═══ Input data

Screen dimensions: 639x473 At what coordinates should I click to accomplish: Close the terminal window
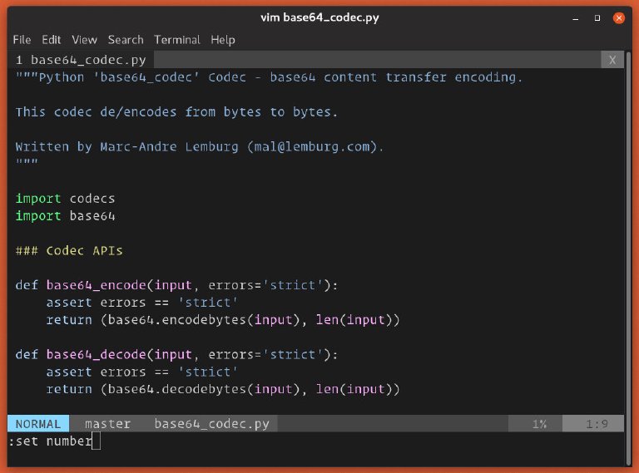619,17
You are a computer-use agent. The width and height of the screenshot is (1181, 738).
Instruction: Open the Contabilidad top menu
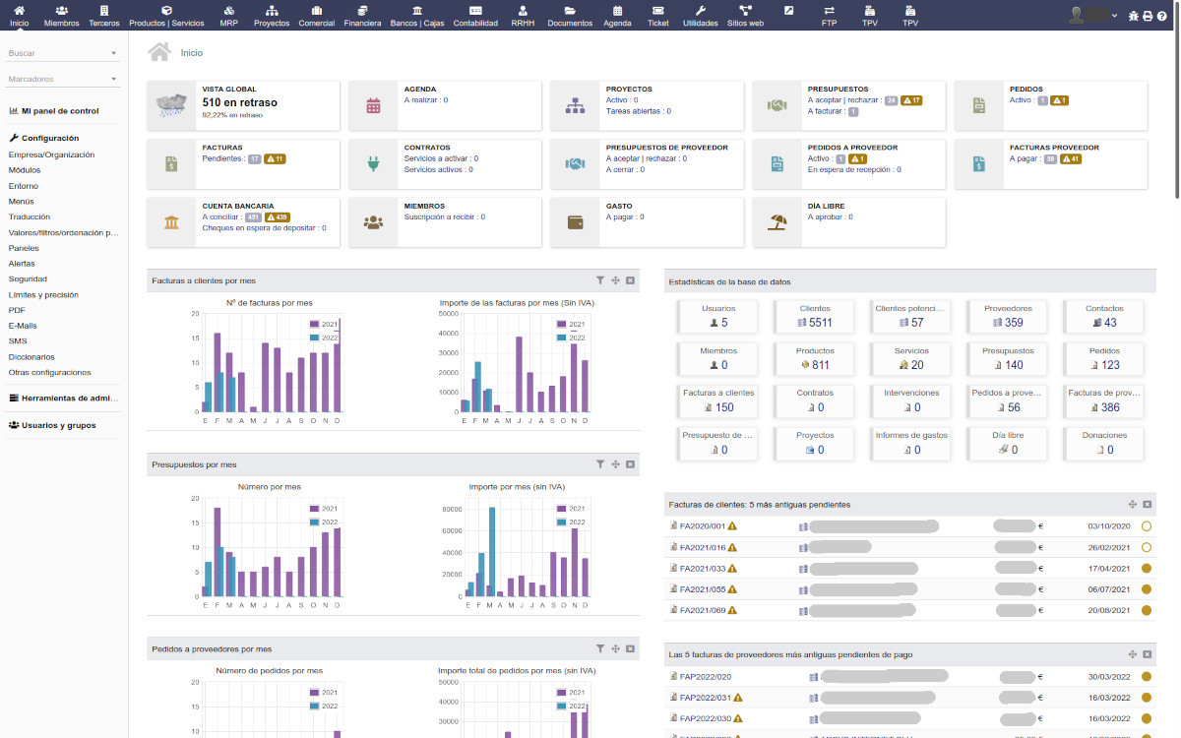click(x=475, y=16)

══════

[Work instructions] Rewrite the listing from the line containing "You are a computer-use" through the end of the listing, swapping "Open" for "Expand" and leaving everything else unchanged. Leave the pictures out.

[Correct answer]
You are a computer-use agent. The width and height of the screenshot is (1181, 738).
Instruction: Expand the Contabilidad top menu
click(x=475, y=16)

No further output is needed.